JAKARTA, BULLETIN – Banyak orang mungkin tidak menyadari bahwa sejumlah benda sehari-hari di rumah berpotensi menjadi sarang bakteri yang berbahaya bagi kesehatan. Penemuan ini mendorong kewaspadaan terhadap kebersihan, mengingat bakteri dapat berkembang biak dengan cepat di area yang sering tersentuh namun jarang dibersihkan secara menyeluruh. Lantas, benda apa saja yang diam-diam bisa menjadi sarang bakteri di rumah?
Salah satu benda paling kotor dan sering menjadi sarang bakteri di rumah adalah spons dapur. Spons dapur menyimpan kelembaban dan sisa makanan, menjadikannya lingkungan ideal bagi pertumbuhan bakteri seperti Salmonella dan E. coli. Para ahli menyarankan untuk mengganti spons dapur secara rutin atau membersihkannya dengan mendisinfeksi menggunakan cairan pemutih encer.
Selain spons, gagang pintu dan sakelar lampu juga sering menjadi sarang bakteri di rumah yang terlupakan. Kedua benda ini bersentuhan langsung dengan tangan banyak orang sepanjang hari. Bakteri dan virus dapat dengan mudah berpindah dari tangan ke permukaan ini, berpotensi menyebabkan penyebaran penyakit.
Remote televisi dan keyboard komputer adalah contoh lain dari benda yang jarang dibersihkan namun menjadi sarang bakteri di rumah. Permukaan-permukaan ini secara rutin disentuh oleh beberapa anggota keluarga. Sisa makanan, debu, dan keringat dapat menumpuk, menyediakan nutrisi bagi mikroorganisme untuk berkembang biak.
“Penting bagi masyarakat untuk lebih proaktif dalam menjaga kebersihan lingkungan rumah. Membersihkan permukaan yang sering disentuh dengan disinfektan dapat secara signifikan mengurangi risiko penyebaran bakteri berbahaya,” kata Dr. Siti Aminah, seorang pakar kebersihan lingkungan dari Universitas Gadjah Mada.

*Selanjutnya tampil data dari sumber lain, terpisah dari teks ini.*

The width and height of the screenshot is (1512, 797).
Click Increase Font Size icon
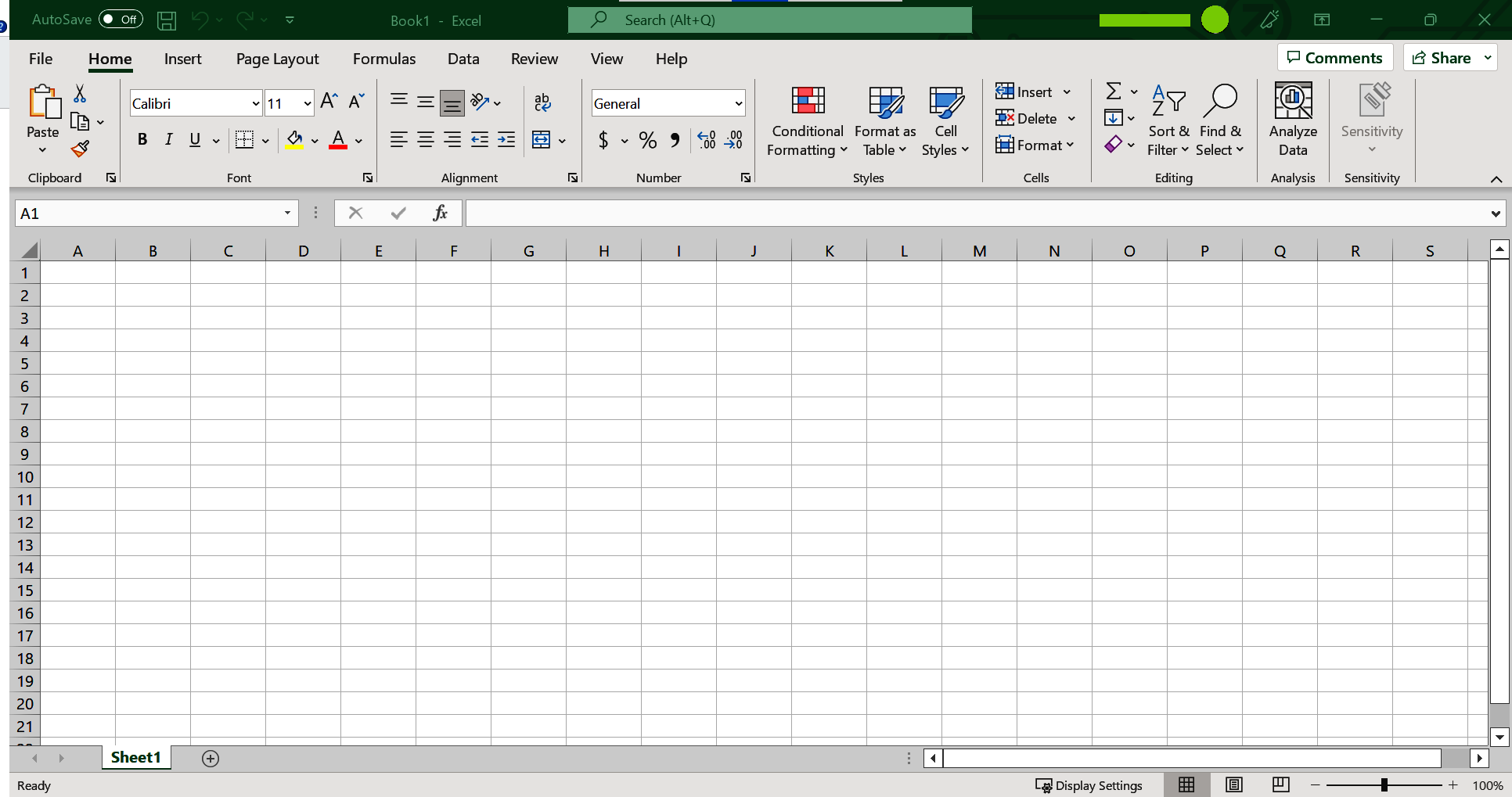coord(329,102)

Mengadopsi kebiasaan membersihkan secara teratur merupakan langkah krusial untuk mencegah penumpukan sarang bakteri di rumah. Kementerian Kesehatan Republik Indonesia secara berkala mengeluarkan imbauan tentang pentingnya menjaga higiene pribadi dan lingkungan untuk menekan angka infeksi. Dengan perhatian lebih terhadap benda-benda ini, kita dapat menciptakan lingkungan rumah yang lebih sehat dan aman bagi seluruh anggota keluarga.